WHAT YOU ARE ASKED TO DO: The records below must be retyped exactly.

--- THE RECORDS Enclosed Below ---

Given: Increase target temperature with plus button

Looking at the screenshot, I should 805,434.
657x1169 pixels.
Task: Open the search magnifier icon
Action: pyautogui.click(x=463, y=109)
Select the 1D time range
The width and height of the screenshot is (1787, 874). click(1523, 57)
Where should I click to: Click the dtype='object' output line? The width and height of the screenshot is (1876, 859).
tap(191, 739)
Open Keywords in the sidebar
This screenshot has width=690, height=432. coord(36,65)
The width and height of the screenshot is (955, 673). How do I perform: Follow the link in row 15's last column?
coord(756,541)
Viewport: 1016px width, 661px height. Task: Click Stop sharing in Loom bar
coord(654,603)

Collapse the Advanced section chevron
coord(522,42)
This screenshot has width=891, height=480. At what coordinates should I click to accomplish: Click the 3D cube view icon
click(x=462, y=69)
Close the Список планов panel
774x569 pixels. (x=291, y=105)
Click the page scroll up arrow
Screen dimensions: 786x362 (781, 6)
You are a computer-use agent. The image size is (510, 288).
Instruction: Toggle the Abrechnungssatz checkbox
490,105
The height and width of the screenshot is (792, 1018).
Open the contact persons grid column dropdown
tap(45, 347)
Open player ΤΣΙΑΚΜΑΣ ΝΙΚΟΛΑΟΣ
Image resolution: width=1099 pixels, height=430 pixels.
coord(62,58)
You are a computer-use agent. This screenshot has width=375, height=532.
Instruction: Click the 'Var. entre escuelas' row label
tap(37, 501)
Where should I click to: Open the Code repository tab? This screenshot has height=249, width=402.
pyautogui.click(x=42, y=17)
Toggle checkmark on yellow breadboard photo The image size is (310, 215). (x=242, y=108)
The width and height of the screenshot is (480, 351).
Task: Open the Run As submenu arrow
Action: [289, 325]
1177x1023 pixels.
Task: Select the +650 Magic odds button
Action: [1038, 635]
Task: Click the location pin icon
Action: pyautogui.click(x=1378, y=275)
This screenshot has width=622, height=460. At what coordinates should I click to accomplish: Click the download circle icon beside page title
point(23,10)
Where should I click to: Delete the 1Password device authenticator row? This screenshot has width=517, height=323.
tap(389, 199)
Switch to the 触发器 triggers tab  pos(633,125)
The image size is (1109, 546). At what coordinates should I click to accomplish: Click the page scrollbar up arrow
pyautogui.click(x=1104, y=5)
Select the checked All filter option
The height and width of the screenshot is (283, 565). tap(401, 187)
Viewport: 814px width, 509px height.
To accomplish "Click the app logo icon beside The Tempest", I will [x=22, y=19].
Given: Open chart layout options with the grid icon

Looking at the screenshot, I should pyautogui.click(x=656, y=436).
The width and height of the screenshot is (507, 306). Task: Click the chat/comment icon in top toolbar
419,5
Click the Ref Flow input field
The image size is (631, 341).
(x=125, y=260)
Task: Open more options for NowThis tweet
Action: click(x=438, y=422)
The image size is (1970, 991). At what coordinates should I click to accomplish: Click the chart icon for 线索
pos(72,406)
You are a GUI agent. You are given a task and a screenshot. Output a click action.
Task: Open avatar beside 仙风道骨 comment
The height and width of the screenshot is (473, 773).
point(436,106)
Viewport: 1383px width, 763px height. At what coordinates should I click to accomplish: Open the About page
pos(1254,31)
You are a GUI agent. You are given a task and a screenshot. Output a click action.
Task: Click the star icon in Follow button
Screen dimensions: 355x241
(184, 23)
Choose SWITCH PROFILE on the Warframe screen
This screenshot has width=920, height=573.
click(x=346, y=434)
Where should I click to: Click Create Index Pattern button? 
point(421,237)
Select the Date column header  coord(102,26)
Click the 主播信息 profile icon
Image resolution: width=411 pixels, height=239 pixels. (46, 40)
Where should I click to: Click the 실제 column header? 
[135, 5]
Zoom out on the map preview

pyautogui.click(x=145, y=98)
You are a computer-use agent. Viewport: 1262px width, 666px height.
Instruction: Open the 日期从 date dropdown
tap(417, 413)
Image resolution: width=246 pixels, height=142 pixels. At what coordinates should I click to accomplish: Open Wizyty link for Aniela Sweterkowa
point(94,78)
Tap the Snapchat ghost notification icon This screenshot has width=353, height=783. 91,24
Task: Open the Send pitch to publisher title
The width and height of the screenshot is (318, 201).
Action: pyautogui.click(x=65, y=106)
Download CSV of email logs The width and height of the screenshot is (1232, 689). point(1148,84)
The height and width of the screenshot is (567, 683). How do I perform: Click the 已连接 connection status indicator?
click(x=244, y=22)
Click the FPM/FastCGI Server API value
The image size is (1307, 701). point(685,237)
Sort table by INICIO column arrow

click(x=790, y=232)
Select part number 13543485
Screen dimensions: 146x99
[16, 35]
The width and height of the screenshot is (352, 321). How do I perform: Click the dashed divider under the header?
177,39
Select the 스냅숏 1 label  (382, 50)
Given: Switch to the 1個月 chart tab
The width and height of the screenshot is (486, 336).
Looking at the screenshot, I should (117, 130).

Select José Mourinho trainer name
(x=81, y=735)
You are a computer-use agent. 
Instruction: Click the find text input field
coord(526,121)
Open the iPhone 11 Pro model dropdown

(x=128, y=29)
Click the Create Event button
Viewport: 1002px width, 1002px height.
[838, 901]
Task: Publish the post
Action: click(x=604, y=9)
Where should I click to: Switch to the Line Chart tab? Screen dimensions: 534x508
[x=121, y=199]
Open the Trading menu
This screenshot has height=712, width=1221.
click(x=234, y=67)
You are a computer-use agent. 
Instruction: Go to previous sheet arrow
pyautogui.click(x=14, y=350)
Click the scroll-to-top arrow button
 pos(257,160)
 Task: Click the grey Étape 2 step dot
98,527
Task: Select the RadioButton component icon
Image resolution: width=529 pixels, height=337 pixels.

--- End of Enclosed THE RECORDS ---

EXERCISE ANSWER:
Given: Increase target temperature with plus button

Looking at the screenshot, I should 805,434.
657x1169 pixels.
Task: Open the search magnifier icon
Action: pyautogui.click(x=463, y=109)
Select the 1D time range
The width and height of the screenshot is (1787, 874). click(1523, 57)
Where should I click to: Click the dtype='object' output line? The width and height of the screenshot is (1876, 859).
tap(191, 739)
Open Keywords in the sidebar
This screenshot has width=690, height=432. coord(36,65)
The width and height of the screenshot is (955, 673). How do I perform: Follow the link in row 15's last column?
coord(756,541)
Viewport: 1016px width, 661px height. Task: Click Stop sharing in Loom bar
coord(654,603)

Collapse the Advanced section chevron
coord(522,42)
This screenshot has width=891, height=480. At what coordinates should I click to accomplish: Click the 3D cube view icon
click(x=462, y=69)
Close the Список планов panel
774x569 pixels. (x=291, y=105)
Click the page scroll up arrow
Screen dimensions: 786x362 (781, 6)
You are a computer-use agent. The image size is (510, 288).
Instruction: Toggle the Abrechnungssatz checkbox
490,105
The height and width of the screenshot is (792, 1018).
Open the contact persons grid column dropdown
tap(45, 347)
Open player ΤΣΙΑΚΜΑΣ ΝΙΚΟΛΑΟΣ
Image resolution: width=1099 pixels, height=430 pixels.
coord(62,58)
You are a computer-use agent. This screenshot has width=375, height=532.
Instruction: Click the 'Var. entre escuelas' row label
tap(37, 501)
Where should I click to: Open the Code repository tab? This screenshot has height=249, width=402.
pyautogui.click(x=42, y=17)
Toggle checkmark on yellow breadboard photo The image size is (310, 215). (x=242, y=108)
The width and height of the screenshot is (480, 351).
Task: Open the Run As submenu arrow
Action: [289, 325]
1177x1023 pixels.
Task: Select the +650 Magic odds button
Action: [1038, 635]
Task: Click the location pin icon
Action: pyautogui.click(x=1378, y=275)
This screenshot has width=622, height=460. At what coordinates should I click to accomplish: Click the download circle icon beside page title
point(23,10)
Where should I click to: Delete the 1Password device authenticator row? This screenshot has width=517, height=323.
tap(389, 199)
Switch to the 触发器 triggers tab  pos(633,125)
The image size is (1109, 546). At what coordinates should I click to accomplish: Click the page scrollbar up arrow
pyautogui.click(x=1104, y=5)
Select the checked All filter option
The height and width of the screenshot is (283, 565). tap(401, 187)
Viewport: 814px width, 509px height.
To accomplish "Click the app logo icon beside The Tempest", I will [x=22, y=19].
Given: Open chart layout options with the grid icon

Looking at the screenshot, I should pyautogui.click(x=656, y=436).
The width and height of the screenshot is (507, 306). Task: Click the chat/comment icon in top toolbar
419,5
Click the Ref Flow input field
The image size is (631, 341).
(x=125, y=260)
Task: Open more options for NowThis tweet
Action: click(x=438, y=422)
The image size is (1970, 991). At what coordinates should I click to accomplish: Click the chart icon for 线索
pos(72,406)
You are a GUI agent. You are given a task and a screenshot. Output a click action.
Task: Open avatar beside 仙风道骨 comment
The height and width of the screenshot is (473, 773).
point(436,106)
Viewport: 1383px width, 763px height. At what coordinates should I click to accomplish: Open the About page
pos(1254,31)
You are a GUI agent. You are given a task and a screenshot. Output a click action.
Task: Click the star icon in Follow button
Screen dimensions: 355x241
(184, 23)
Choose SWITCH PROFILE on the Warframe screen
This screenshot has width=920, height=573.
click(x=346, y=434)
Where should I click to: Click Create Index Pattern button? 
point(421,237)
Select the Date column header  coord(102,26)
Click the 主播信息 profile icon
Image resolution: width=411 pixels, height=239 pixels. (46, 40)
Where should I click to: Click the 실제 column header? 
[135, 5]
Zoom out on the map preview

pyautogui.click(x=145, y=98)
You are a computer-use agent. Viewport: 1262px width, 666px height.
Instruction: Open the 日期从 date dropdown
tap(417, 413)
Image resolution: width=246 pixels, height=142 pixels. At what coordinates should I click to accomplish: Open Wizyty link for Aniela Sweterkowa
point(94,78)
Tap the Snapchat ghost notification icon This screenshot has width=353, height=783. 91,24
Task: Open the Send pitch to publisher title
The width and height of the screenshot is (318, 201).
Action: pyautogui.click(x=65, y=106)
Download CSV of email logs The width and height of the screenshot is (1232, 689). point(1148,84)
The height and width of the screenshot is (567, 683). How do I perform: Click the 已连接 connection status indicator?
click(x=244, y=22)
Click the FPM/FastCGI Server API value
The image size is (1307, 701). point(685,237)
Sort table by INICIO column arrow

click(x=790, y=232)
Select part number 13543485
Screen dimensions: 146x99
[16, 35]
The width and height of the screenshot is (352, 321). How do I perform: Click the dashed divider under the header?
177,39
Select the 스냅숏 1 label  (382, 50)
Given: Switch to the 1個月 chart tab
The width and height of the screenshot is (486, 336).
Looking at the screenshot, I should (117, 130).

Select José Mourinho trainer name
(x=81, y=735)
You are a computer-use agent. 
Instruction: Click the find text input field
coord(526,121)
Open the iPhone 11 Pro model dropdown

(x=128, y=29)
Click the Create Event button
Viewport: 1002px width, 1002px height.
[838, 901]
Task: Publish the post
Action: click(x=604, y=9)
Where should I click to: Switch to the Line Chart tab? Screen dimensions: 534x508
[x=121, y=199]
Open the Trading menu
This screenshot has height=712, width=1221.
click(x=234, y=67)
You are a computer-use agent. 
Instruction: Go to previous sheet arrow
pyautogui.click(x=14, y=350)
Click the scroll-to-top arrow button
 pos(257,160)
 Task: Click the grey Étape 2 step dot
98,527
Task: Select the RadioButton component icon
Image resolution: width=529 pixels, height=337 pixels.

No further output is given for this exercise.